[Exercise goal]
Could you echo the material word for word, starting at the line that contains "Screen dimensions: 1263x612" and continuing through the end of the material, with the pictures left out?

-----

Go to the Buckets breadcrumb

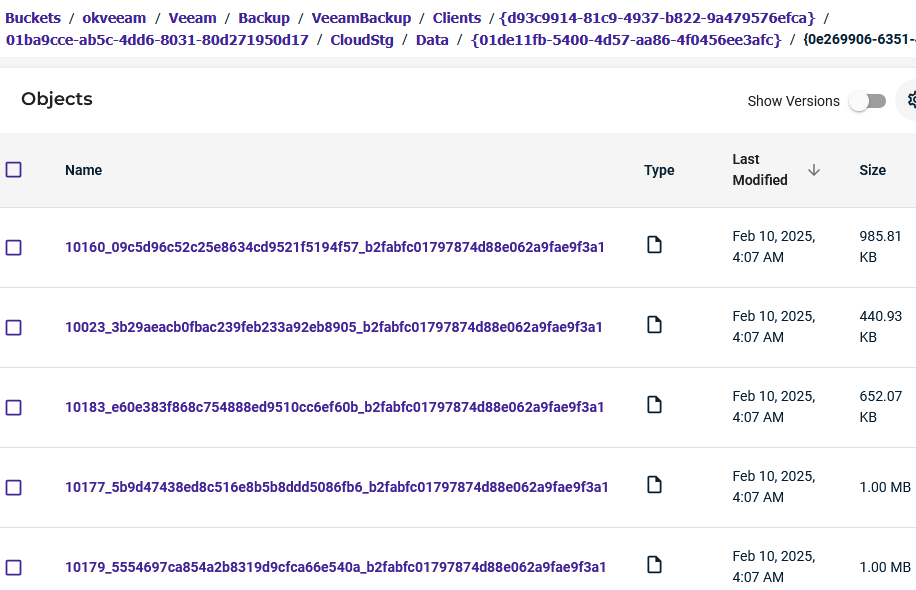point(33,18)
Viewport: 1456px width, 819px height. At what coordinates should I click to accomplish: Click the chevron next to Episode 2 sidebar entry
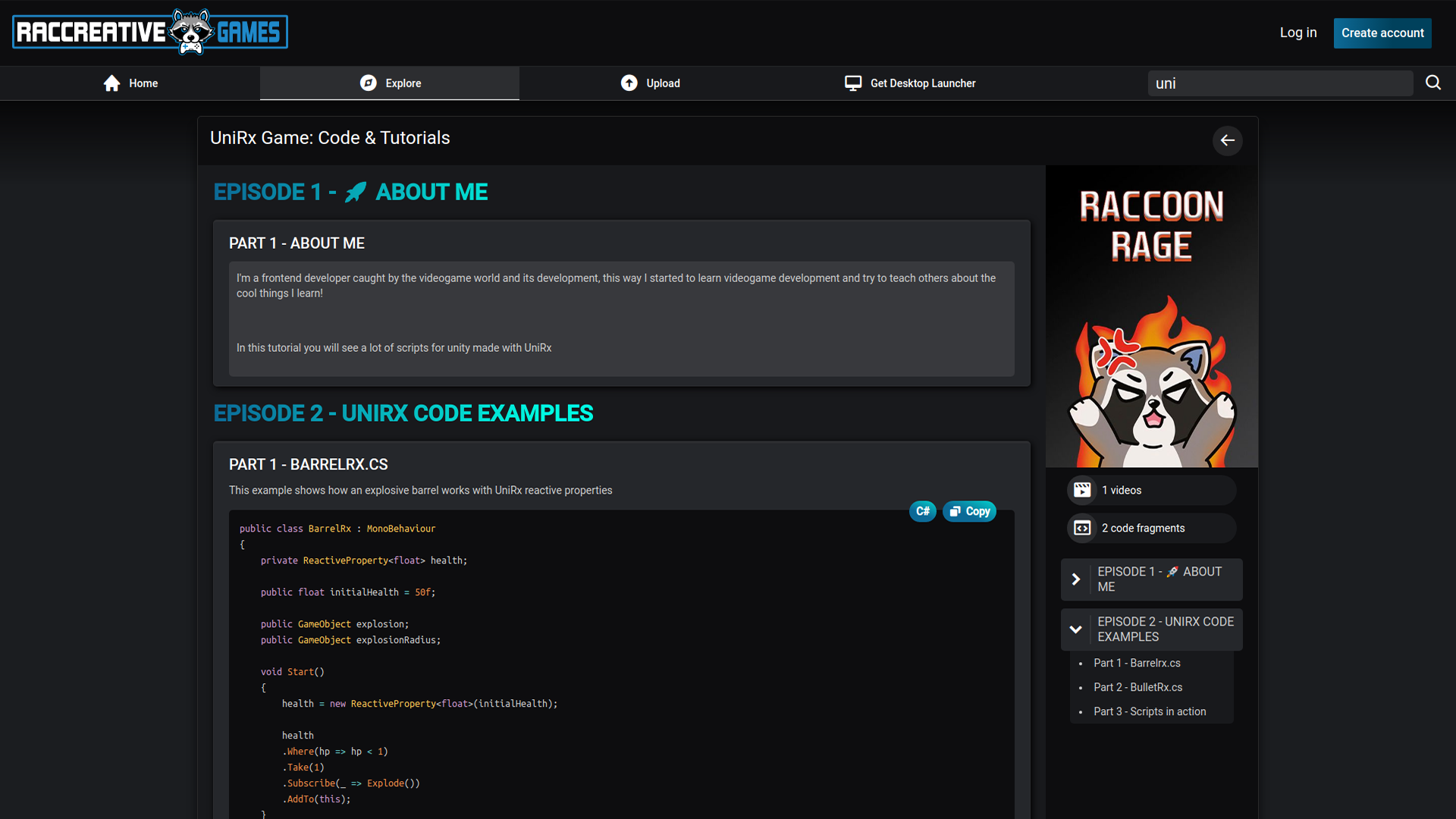point(1076,629)
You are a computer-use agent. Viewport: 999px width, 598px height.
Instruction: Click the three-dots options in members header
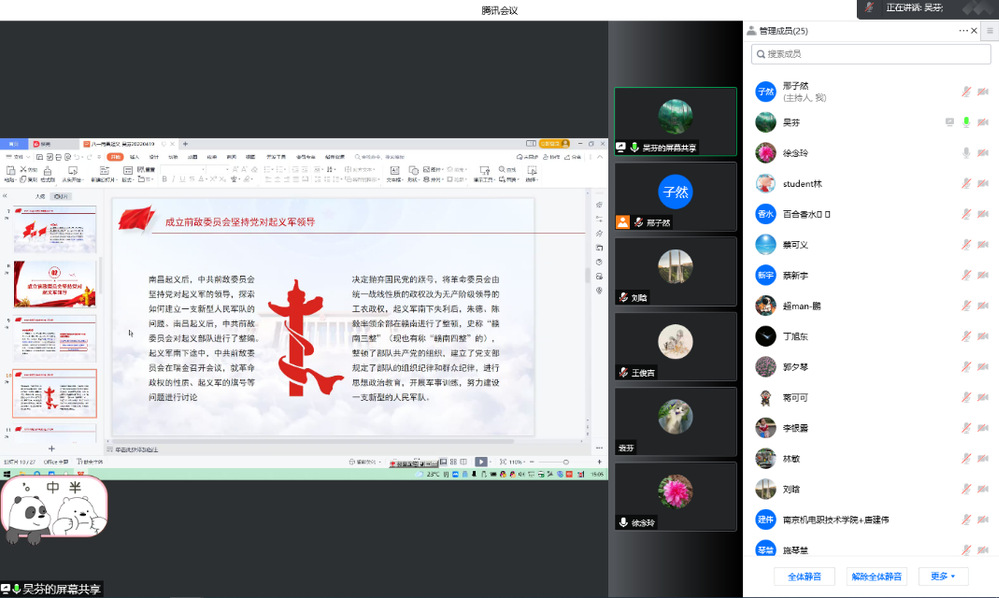click(963, 31)
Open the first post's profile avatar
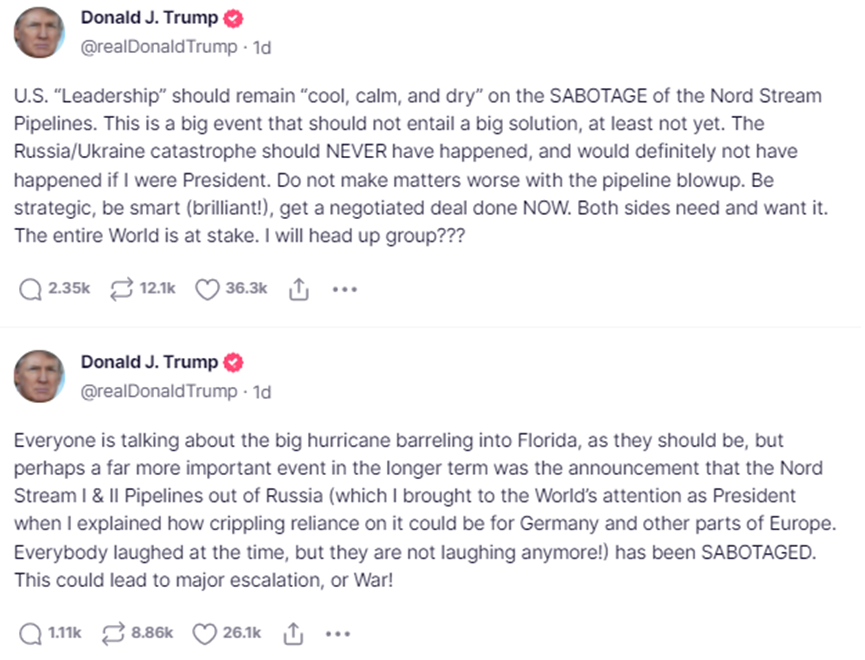The height and width of the screenshot is (660, 865). click(x=39, y=32)
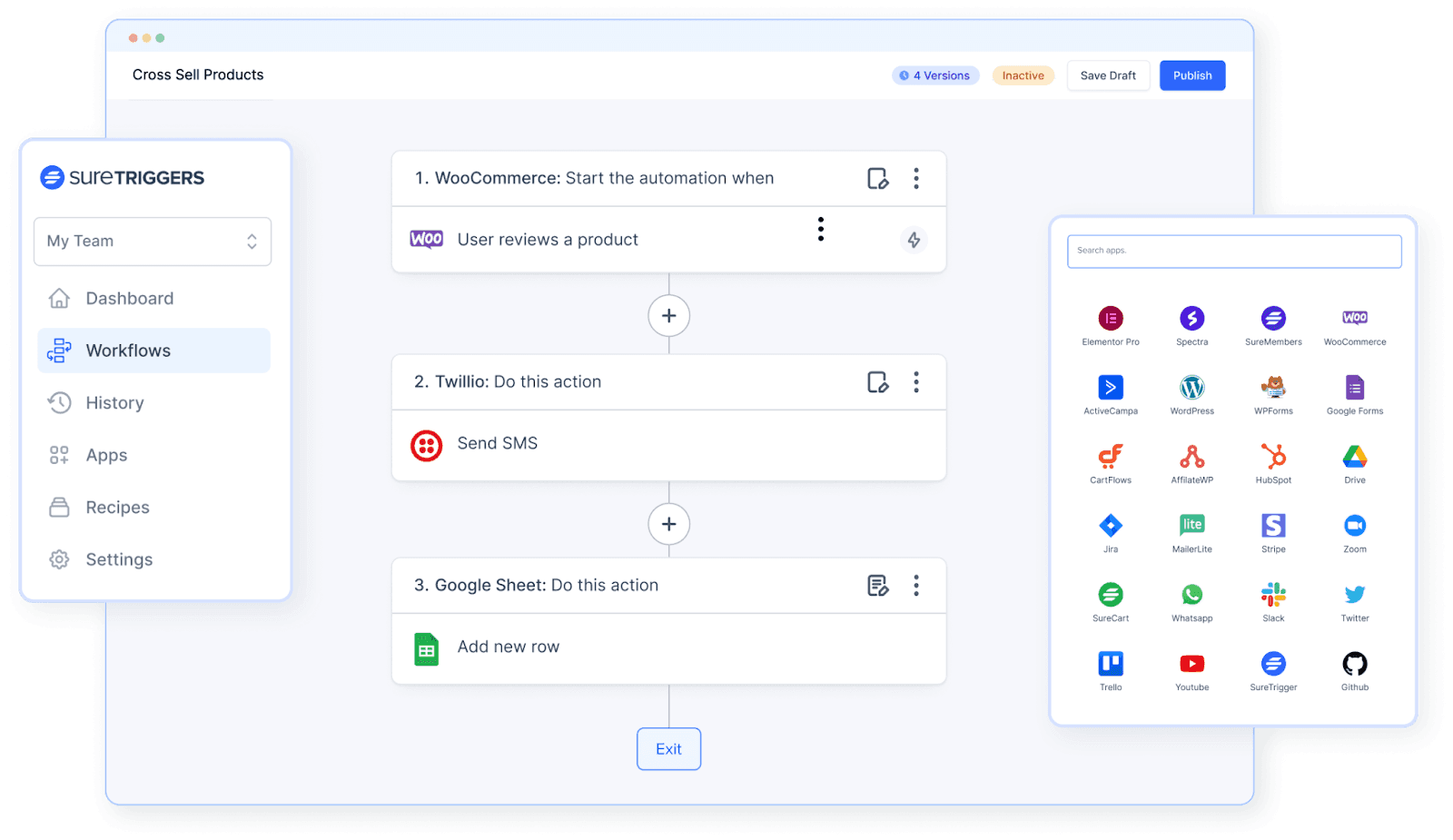Select the Github app icon
This screenshot has height=840, width=1453.
[x=1354, y=664]
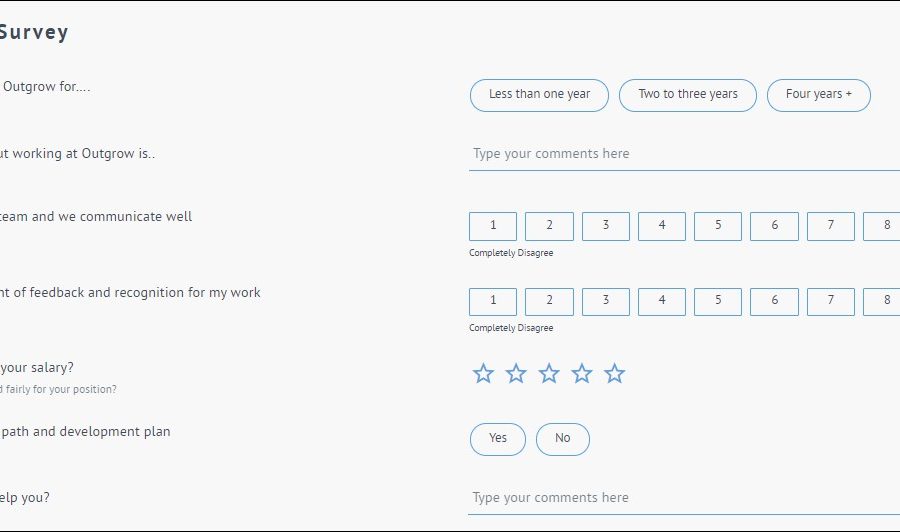Viewport: 900px width, 532px height.
Task: Choose 4 on feedback recognition scale
Action: click(x=662, y=301)
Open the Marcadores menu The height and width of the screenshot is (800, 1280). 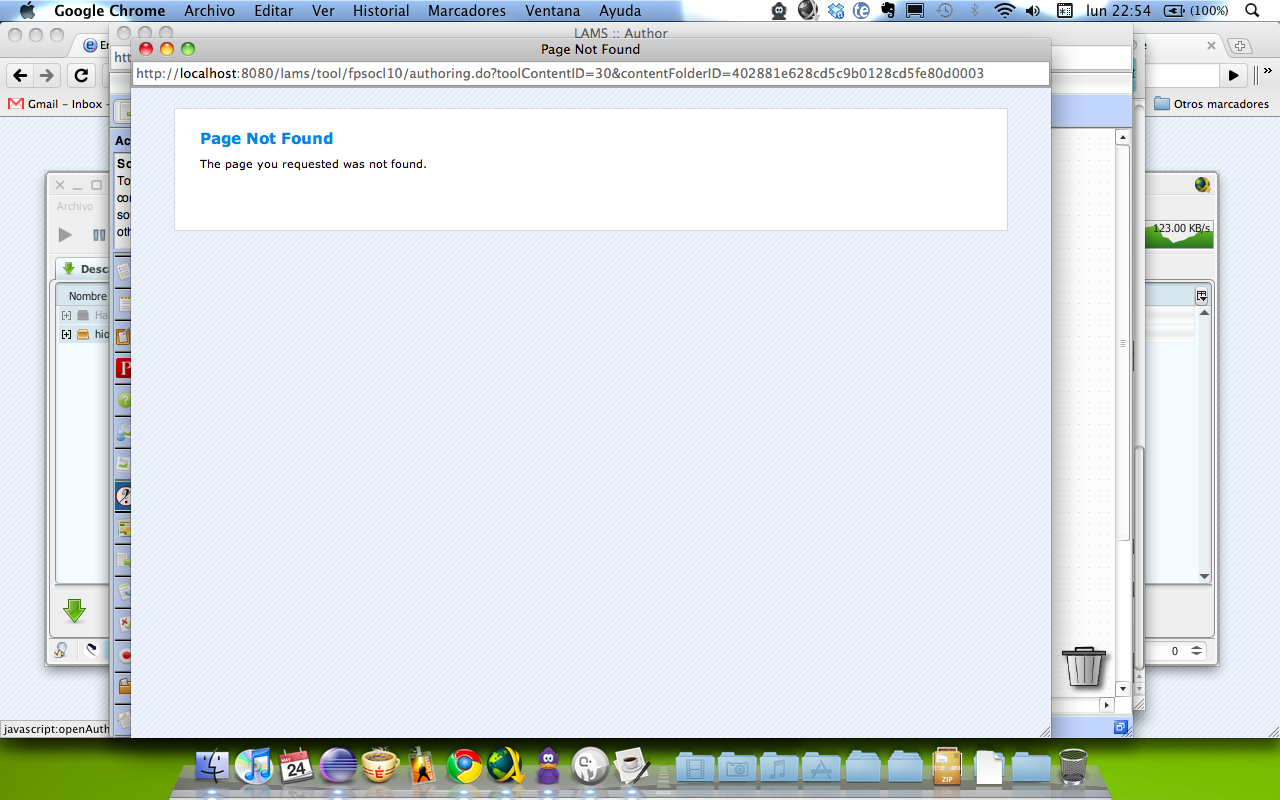[466, 11]
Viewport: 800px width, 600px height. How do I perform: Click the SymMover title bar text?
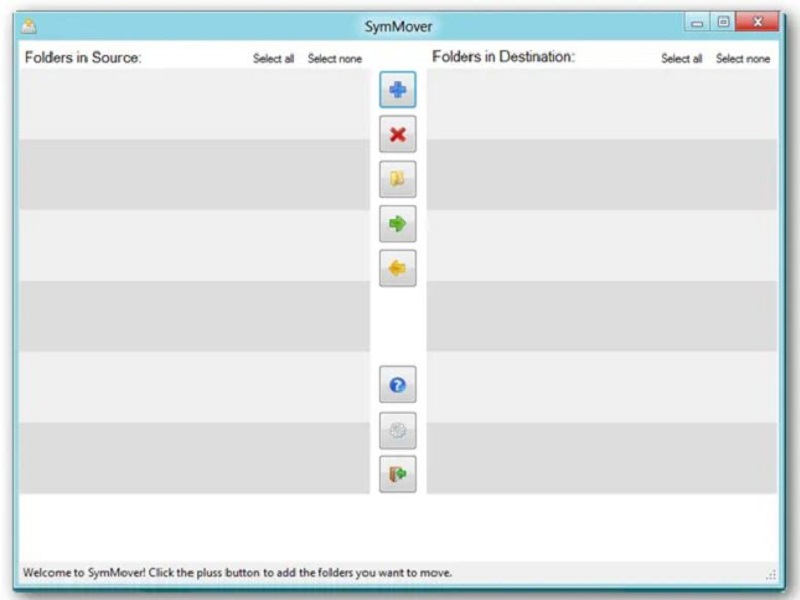pyautogui.click(x=399, y=27)
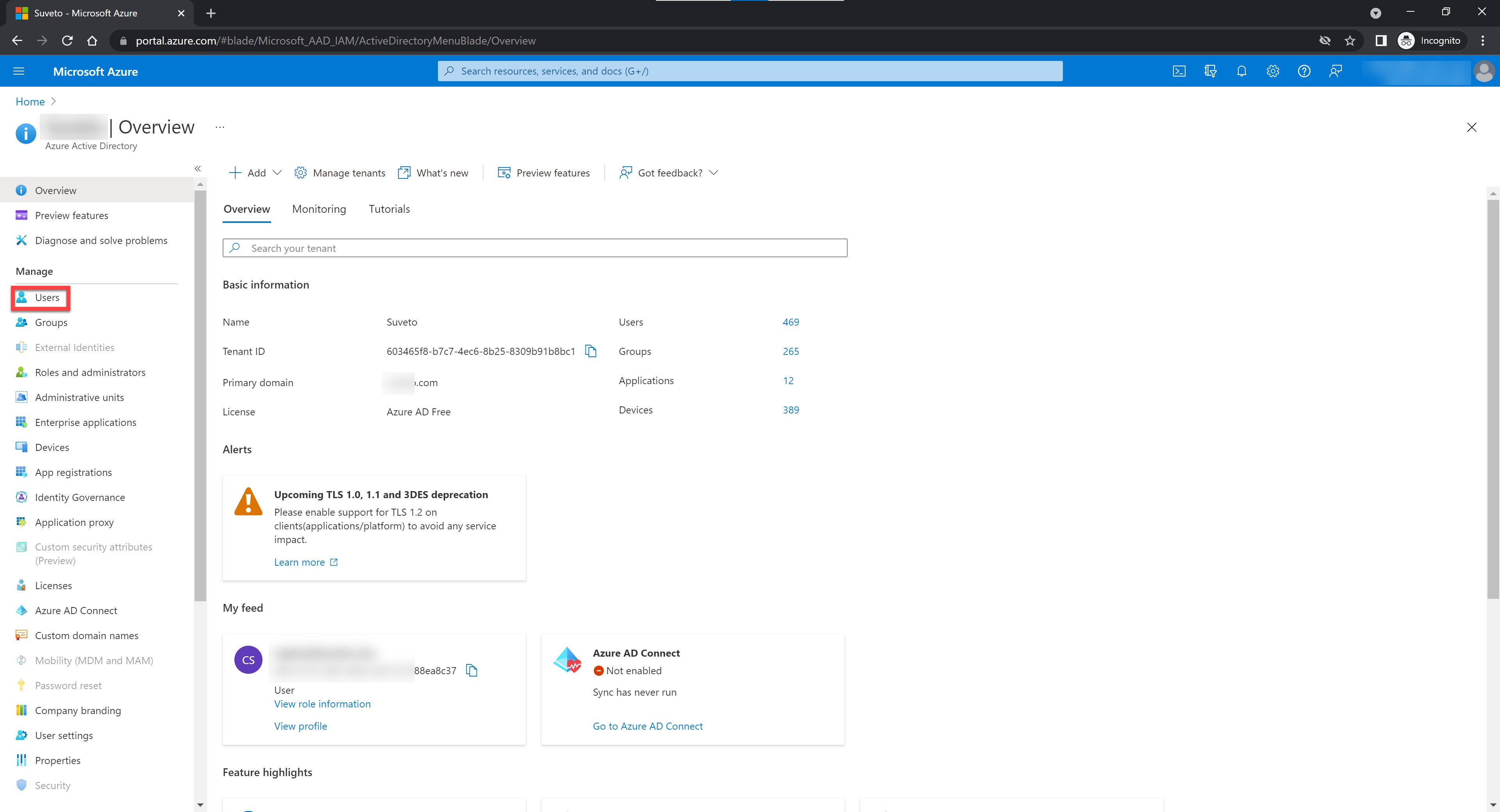Expand the Got feedback dropdown
1500x812 pixels.
(669, 173)
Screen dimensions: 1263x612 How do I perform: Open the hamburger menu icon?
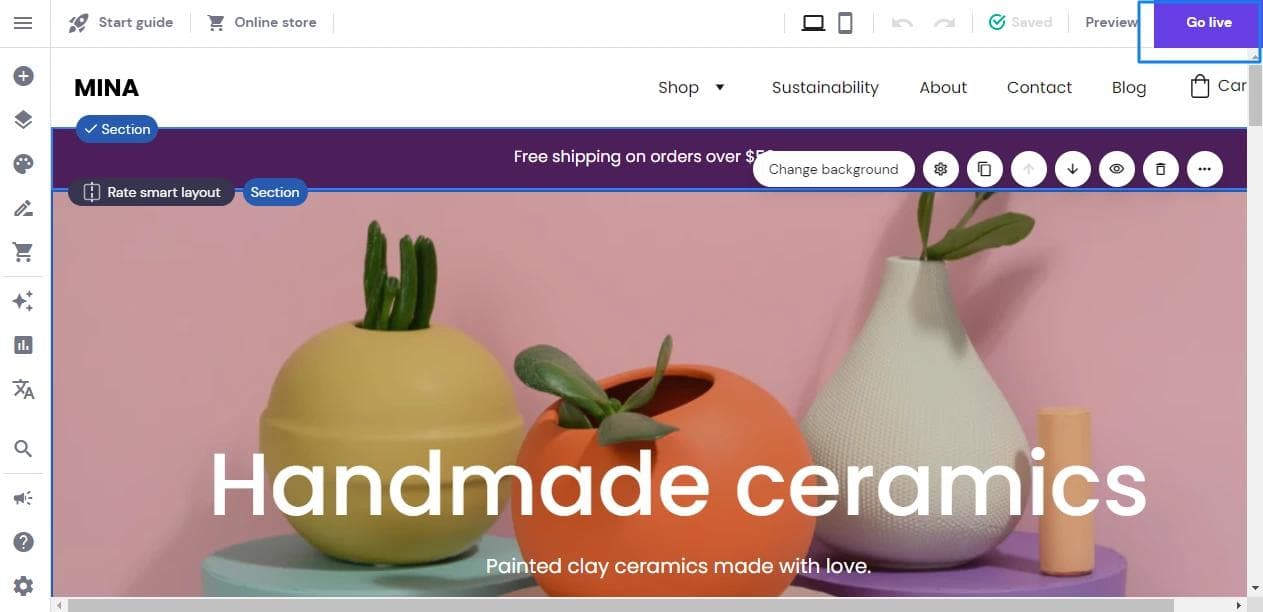click(x=23, y=22)
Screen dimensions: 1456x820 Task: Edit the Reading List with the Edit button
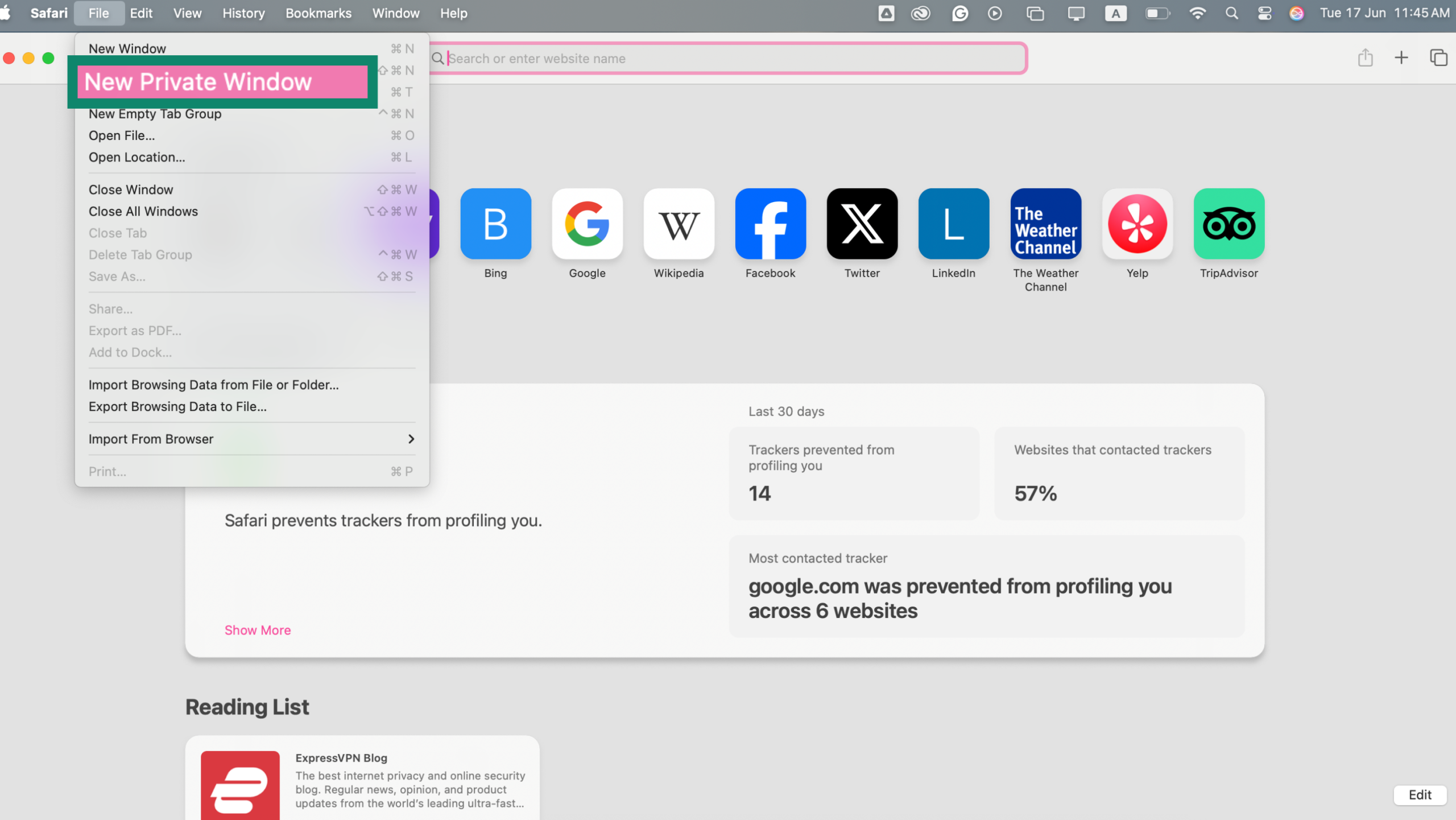pos(1420,795)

-----

[Exercise response]
Screen dimensions: 1263x612 How do I perform: Open the hamburger menu icon?
click(x=23, y=22)
Screen dimensions: 1456x820 Task: Edit the Reading List with the Edit button
pos(1420,795)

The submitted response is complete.